The second half of FY24 saw an 18% expansion in international cargo volumes, partly fueled by the Red Sea crisis, which disrupted seaborne trade and shifted more cargo to air routes. As a result, international air cargo benefitted from this unexpected demand surge.
Vinay Kumar G, Vice President and Sector Head of Corporate Ratings at ICRA, noted that air cargo volumes were less impacted by the Covid-19 pandemic compared to passenger traffic, with cargo volumes recovering to 95% of pre-pandemic levels by FY22. This was due in part to strong demand for vaccine exports and other merchandise. While the pace of growth slowed in the first half of FY24, cargo volumes have bounced back significantly over the past year.
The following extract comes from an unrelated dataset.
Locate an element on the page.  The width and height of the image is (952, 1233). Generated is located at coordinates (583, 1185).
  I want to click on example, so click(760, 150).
For FY25, international cargo volumes are expected to rise by 11-13% year-on-year, marking new highs for the industry. The credit outlook for airport operators remains strong, bolstered by healthy earnings and liquidity.
This optimistic forecast underscores the resilience and growing importance of air cargo in India’s logistics landscape, with both domestic and international markets contributing to this upward trend.